#### Written exercise:
According to the McKenney v. Riley court opinion, on about what date did the appellant repossess the trucks?

#### Page:
....................

McKENNEY v. RILEY et al.

Civ. 10806.

Decided: May 19, 1936

John E. McCall and Fred G. Goldsworthy, both of Los Angeles, for appellant. U. S. Webb, Atty. Gen. and John O. Palstine, Deputy Atty. Gen., for respondents.

This is an appeal from a judgment dismissing a petition for a writ of mandate after a demurrer thereto was sustained.

The facts are:

November 18, 1930, Tolson Transportation System, Inc., purchased four trucks under a conditional sales contract from appellant's assignor, reserving legal title in the vendor.

The vendee operated the trucks as a common carrier on public highways of the state of California and became obligated to pay the state of California a tax pursuant to the provisions of section 3664aa, Political Code. This tax has never been paid. Pursuant to section 3668c, Political Code, the delinquent tax became a lien upon all property belonging to the vendee.

Appellant on or about March 9, 1935, repossessed the trucks, as the vendee was in default under its contract. The department of motor vehicles of the state of California thereafter refused to issue appellant a license for said trucks because the controller would not make an indorsement showing that all state taxes levied and assessed against the motortrucks were paid.

....................

#### Record set:
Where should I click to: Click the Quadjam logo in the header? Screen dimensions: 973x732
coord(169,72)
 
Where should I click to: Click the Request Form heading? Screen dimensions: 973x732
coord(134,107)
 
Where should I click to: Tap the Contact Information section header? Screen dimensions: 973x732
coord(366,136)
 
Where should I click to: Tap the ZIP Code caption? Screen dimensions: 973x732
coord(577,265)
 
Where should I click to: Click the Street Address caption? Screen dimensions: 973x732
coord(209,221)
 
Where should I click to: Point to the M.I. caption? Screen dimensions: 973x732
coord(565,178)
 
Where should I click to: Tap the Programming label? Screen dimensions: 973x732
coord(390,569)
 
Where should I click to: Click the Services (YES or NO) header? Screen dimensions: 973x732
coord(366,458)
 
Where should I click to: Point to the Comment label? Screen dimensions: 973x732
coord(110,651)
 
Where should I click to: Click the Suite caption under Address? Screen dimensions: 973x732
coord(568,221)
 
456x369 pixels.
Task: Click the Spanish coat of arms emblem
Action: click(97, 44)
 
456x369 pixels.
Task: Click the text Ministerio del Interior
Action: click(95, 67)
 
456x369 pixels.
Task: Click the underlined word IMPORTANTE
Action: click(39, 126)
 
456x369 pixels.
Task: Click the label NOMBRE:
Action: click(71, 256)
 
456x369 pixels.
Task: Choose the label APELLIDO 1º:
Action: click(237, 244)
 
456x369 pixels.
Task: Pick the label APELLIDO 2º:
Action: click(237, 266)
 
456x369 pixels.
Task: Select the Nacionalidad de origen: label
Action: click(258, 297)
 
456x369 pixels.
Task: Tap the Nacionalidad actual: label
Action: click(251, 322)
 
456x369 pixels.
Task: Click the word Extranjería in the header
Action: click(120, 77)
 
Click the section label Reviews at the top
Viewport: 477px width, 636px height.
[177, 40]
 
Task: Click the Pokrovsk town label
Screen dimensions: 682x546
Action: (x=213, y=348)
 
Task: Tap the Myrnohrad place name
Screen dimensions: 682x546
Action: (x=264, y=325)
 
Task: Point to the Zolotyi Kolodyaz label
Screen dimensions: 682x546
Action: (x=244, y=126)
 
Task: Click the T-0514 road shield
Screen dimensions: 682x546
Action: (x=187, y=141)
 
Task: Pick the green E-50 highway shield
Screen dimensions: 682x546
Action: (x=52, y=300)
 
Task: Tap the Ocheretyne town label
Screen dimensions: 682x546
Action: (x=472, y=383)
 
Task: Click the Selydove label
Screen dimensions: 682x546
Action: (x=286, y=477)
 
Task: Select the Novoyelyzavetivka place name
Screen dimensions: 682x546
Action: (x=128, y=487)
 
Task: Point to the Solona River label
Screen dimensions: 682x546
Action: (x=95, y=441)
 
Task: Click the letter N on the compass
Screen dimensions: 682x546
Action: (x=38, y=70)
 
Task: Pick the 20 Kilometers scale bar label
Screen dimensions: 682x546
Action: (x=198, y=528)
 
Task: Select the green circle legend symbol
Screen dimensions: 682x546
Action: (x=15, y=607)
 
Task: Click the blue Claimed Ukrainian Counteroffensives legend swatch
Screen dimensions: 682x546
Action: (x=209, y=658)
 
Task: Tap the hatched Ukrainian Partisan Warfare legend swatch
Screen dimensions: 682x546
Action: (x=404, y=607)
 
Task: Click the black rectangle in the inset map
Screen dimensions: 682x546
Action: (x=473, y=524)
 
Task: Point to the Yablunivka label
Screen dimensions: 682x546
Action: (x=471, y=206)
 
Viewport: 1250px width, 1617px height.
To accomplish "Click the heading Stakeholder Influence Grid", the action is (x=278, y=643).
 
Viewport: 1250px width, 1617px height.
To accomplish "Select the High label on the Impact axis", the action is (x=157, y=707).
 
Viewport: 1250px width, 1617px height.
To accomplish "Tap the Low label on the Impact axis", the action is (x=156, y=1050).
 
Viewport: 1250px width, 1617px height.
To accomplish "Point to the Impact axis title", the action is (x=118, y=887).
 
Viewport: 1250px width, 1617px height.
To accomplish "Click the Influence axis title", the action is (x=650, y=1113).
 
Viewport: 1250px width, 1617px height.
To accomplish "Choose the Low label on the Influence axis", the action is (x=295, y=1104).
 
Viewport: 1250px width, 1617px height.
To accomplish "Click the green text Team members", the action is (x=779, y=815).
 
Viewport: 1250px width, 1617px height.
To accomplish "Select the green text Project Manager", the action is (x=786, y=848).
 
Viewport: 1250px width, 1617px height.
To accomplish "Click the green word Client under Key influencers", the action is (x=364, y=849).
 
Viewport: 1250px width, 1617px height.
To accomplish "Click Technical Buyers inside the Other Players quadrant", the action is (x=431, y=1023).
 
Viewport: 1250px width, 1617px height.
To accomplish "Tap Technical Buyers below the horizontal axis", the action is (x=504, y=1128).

....................

#### Output:
On or about March 9, 1935.